L'idée, bien sûr, était intéressante. Un avion attaquant l'ennemi depuis les airs pourrait renforcer l'armée de Napoléon, mais celui-ci, après avoir écouté attentivement l'inventeur, refusa résolument. Bonaparte avait une aversion personnelle pour les aérostiers, et il y avait une bonne raison à cela.

À la fin du XVIIIe siècle, Jean-Pierre François Blanchard, inventeur et l'un des premiers aérostiers à voler en montgolfière, était extrêmement populaire en Europe.

En 1785, Blanchard, pour ses services à la France, touchait une pension viagère - 12 000 livres par an. Et lors d'une tournée en Amérique du Nord, le Français a reçu un passeport américain des mains du président George Washington. En outre, il a reçu un document qui obligeait chaque Américain à prêter toute assistance à Blanchard.

Beaucoup de personnes influentes considéraient comme un honneur de rencontrer le légendaire conquérant du ciel. Mais, un jour à Paris, avant un vol de démonstration, un jeune cadet d'une des écoles militaires s'est approché de Blanchard et lui a fait une demande audacieuse: emmenez-le avec vous. Les aéronautes prenaient souvent des passagers sur le vol, ce qui était une bonne occasion de gagner de l'argent. Mais que retenir d'un jeune cadet? Sans surprise, lorsque Blanchard a nommé le montant du paiement pour l '«excursion» aérienne, le gars a juste levé les mains de frustration, il n'avait naturellement pas ce genre d'argent.
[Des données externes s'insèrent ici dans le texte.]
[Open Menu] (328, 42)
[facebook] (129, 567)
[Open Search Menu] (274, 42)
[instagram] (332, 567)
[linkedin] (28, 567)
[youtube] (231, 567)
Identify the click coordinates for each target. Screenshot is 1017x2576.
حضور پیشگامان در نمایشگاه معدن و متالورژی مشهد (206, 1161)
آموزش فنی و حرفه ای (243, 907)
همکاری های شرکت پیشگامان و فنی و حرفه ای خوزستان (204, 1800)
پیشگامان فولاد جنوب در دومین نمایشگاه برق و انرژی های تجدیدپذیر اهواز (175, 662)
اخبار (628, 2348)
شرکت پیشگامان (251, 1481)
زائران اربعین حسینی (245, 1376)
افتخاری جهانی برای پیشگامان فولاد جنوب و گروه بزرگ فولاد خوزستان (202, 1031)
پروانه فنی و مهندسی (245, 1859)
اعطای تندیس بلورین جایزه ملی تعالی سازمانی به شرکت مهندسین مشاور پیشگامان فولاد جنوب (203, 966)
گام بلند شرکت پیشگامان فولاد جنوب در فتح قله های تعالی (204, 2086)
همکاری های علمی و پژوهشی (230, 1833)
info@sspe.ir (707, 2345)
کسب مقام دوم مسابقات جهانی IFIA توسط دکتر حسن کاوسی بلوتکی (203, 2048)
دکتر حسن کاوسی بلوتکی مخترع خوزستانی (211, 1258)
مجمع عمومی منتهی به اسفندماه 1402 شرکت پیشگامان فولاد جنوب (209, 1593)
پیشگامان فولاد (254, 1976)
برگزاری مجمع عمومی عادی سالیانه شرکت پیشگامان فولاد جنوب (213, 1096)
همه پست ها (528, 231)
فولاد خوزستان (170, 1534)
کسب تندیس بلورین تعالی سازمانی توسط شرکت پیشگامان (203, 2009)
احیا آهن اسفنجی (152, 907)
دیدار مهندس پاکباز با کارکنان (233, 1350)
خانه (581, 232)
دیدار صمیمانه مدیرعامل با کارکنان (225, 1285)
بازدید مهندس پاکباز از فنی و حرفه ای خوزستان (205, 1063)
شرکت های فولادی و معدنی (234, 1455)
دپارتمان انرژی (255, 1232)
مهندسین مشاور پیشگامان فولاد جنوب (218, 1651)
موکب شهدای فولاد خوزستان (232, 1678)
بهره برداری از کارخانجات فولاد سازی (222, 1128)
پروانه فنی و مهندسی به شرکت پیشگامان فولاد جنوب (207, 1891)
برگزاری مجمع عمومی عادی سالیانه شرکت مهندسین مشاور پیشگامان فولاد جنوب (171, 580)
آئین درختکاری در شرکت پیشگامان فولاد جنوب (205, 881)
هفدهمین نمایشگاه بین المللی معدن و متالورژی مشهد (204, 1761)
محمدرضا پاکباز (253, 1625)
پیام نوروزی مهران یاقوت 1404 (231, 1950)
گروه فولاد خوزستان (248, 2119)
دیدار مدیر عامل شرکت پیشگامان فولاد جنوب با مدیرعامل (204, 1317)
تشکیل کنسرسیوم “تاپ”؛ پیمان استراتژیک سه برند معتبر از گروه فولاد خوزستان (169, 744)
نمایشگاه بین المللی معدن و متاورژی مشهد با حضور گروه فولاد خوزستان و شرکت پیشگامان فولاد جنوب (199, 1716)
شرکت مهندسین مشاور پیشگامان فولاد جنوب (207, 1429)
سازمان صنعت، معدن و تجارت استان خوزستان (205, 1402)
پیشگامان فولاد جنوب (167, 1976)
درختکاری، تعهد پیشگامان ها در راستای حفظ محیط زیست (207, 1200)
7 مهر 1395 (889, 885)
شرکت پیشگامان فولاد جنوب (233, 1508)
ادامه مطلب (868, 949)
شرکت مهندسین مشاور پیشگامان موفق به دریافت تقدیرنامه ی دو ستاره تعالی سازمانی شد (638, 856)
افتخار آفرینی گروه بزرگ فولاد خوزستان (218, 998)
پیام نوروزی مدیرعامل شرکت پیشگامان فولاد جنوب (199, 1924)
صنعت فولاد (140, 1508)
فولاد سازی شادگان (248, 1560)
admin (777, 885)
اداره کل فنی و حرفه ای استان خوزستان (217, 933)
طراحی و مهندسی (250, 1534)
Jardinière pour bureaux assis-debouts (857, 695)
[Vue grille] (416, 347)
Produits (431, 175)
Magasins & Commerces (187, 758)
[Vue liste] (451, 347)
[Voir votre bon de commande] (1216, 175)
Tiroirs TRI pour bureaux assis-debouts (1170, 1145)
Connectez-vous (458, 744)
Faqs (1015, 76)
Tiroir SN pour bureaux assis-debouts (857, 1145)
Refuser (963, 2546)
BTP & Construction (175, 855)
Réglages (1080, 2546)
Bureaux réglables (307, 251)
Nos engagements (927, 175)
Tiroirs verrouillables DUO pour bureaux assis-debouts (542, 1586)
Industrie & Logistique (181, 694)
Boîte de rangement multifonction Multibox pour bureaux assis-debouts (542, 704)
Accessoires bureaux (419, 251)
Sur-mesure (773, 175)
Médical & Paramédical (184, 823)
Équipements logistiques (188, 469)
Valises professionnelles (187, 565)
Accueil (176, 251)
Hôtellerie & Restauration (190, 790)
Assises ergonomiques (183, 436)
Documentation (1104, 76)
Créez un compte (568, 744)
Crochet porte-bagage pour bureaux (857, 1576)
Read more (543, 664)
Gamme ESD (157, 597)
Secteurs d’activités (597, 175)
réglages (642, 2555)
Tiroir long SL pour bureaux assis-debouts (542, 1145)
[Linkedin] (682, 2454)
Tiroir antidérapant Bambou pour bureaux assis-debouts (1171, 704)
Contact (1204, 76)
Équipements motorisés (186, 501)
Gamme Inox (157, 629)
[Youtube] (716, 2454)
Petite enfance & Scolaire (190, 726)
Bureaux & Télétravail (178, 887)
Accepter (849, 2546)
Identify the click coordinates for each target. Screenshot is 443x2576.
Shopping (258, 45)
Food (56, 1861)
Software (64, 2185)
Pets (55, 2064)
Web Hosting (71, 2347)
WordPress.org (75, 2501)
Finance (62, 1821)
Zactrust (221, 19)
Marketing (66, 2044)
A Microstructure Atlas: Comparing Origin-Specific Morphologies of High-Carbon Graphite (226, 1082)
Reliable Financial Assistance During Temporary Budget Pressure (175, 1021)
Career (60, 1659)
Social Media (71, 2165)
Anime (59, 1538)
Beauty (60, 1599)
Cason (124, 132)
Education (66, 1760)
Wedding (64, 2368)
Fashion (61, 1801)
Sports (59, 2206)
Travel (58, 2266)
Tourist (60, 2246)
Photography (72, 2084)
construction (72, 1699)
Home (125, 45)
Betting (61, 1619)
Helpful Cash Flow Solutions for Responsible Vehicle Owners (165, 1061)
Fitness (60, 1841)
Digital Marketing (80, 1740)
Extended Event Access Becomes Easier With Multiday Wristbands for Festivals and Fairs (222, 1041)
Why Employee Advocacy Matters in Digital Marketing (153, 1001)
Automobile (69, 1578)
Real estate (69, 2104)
Et le nom de ce cadet était Napoléon Bonaparte. D'ailleurs, le refus de Blanchard n'était pas le seul problème pour lui: la direction de l'école militaire a été informée de la tentative d'un des élèves de prendre l'avion. Le jeune Bonaparte a reçu une punition sévère: à cette époque, la montgolfière était considérée comme un divertissement, dans lequel, pour une personne portant un uniforme militaire, c'était inacceptable. Depuis lors, Napoléon a commencé à traiter les conquérants du ciel avec hostilité.

D'ailleurs, le sort de Jean-Pierre François Blanchard fut tragique en 1809, lors d'un des vols, il eut une crise cardiaque. Il a atterri sans succès et est rapidement décédé des suites de ses blessures. Et 10 ans plus tard, sa femme, qui a continué le travail de son mari, est également décédée. En juillet 1819, son ballon prend feu. Sophie Blanchard s'est effondrée de grande hauteur et est décédée d'une fracture des vertèbres cervicales.